━━━ INPUT FOR THIS TASK

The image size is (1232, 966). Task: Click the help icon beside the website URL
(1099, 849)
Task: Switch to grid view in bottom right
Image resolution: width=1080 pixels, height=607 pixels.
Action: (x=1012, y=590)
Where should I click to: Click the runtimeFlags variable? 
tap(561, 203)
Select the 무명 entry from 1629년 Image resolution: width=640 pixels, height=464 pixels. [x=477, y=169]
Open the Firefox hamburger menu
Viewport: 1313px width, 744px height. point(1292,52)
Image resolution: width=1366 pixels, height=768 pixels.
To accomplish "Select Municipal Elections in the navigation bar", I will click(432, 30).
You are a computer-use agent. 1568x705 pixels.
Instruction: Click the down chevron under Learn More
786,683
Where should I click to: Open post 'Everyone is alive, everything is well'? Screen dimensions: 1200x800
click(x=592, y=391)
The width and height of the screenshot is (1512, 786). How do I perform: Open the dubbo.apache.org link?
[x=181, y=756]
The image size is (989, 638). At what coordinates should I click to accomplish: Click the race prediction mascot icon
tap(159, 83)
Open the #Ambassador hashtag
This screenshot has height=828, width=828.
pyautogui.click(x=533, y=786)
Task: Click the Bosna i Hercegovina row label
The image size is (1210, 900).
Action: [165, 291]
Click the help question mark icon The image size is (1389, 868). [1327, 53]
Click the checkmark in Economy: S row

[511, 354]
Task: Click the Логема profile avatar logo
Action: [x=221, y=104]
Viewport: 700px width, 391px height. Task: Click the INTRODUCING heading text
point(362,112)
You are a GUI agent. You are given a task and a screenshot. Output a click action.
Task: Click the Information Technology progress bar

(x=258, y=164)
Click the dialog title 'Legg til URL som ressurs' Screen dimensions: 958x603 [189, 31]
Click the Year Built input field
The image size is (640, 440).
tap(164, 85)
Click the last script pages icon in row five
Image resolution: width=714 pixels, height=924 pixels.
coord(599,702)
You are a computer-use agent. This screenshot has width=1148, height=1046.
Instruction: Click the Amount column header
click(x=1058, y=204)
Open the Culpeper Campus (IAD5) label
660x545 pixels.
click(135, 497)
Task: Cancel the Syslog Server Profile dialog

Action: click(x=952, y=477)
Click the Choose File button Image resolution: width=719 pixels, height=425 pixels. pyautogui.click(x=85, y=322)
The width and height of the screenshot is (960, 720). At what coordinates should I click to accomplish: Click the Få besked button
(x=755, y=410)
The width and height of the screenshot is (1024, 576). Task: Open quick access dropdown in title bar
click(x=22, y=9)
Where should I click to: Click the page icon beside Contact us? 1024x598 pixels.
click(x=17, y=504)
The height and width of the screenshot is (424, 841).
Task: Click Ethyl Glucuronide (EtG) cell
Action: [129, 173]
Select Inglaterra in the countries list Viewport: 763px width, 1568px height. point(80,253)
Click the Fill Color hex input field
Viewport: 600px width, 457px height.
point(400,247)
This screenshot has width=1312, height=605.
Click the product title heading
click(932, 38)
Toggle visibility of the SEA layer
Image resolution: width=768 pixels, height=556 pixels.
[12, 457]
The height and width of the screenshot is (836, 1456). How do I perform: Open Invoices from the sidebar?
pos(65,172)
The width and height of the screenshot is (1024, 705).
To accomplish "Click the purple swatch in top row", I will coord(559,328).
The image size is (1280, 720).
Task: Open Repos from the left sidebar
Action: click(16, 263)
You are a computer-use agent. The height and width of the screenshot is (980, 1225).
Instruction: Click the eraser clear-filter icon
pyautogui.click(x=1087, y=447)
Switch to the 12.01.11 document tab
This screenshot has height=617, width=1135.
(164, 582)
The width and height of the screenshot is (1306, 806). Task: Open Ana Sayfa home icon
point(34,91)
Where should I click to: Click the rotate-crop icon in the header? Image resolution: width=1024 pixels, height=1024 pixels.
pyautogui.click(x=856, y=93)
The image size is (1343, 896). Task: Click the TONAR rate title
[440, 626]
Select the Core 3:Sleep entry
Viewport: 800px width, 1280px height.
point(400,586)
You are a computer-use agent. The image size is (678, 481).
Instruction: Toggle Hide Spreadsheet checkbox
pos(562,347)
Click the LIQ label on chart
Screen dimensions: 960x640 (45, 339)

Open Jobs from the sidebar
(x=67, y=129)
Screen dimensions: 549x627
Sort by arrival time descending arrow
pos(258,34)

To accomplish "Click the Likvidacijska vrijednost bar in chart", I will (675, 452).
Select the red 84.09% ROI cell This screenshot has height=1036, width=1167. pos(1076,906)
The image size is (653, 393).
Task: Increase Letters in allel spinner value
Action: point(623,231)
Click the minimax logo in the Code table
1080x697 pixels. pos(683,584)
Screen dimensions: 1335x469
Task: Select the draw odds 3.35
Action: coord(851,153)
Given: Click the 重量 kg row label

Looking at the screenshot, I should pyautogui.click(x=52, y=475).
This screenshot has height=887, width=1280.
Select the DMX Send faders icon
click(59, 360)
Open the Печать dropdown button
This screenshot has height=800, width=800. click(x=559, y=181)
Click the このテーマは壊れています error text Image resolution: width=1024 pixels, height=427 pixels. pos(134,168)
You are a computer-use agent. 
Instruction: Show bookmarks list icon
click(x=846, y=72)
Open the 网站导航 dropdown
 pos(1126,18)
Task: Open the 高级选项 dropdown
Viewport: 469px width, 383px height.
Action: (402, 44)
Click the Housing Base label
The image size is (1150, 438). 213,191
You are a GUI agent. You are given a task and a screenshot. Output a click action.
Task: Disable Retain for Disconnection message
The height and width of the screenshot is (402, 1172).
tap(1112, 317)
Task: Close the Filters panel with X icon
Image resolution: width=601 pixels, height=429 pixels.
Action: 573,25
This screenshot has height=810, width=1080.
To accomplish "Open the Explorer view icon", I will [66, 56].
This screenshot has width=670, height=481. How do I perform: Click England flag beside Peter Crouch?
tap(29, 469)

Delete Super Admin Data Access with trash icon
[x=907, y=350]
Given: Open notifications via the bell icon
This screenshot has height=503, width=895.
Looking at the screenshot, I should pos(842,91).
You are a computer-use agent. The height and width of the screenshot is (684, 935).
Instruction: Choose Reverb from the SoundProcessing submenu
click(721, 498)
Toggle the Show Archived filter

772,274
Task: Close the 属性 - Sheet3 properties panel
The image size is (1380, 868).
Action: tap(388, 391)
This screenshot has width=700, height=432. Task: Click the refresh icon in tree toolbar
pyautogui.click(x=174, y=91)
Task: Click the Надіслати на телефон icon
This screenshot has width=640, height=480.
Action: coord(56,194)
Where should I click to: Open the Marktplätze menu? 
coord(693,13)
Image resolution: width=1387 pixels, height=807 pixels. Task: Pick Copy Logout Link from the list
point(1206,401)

━━━━━━

▶ **WORK TO BE COMPLETED**: Take every line from the records that holds "computer" and copy it down.

▶ **SOLUTION**:
You are a computer-use agent. 1568x705 pixels.
You are a computer-use agent. This screenshot has width=1148, height=1046.
You are a computer-use agent. The height and width of the screenshot is (980, 1225).
You are a computer-use agent. The image size is (678, 481).
You are a computer-use agent. 
You are a computer-use agent. The height and width of the screenshot is (684, 935).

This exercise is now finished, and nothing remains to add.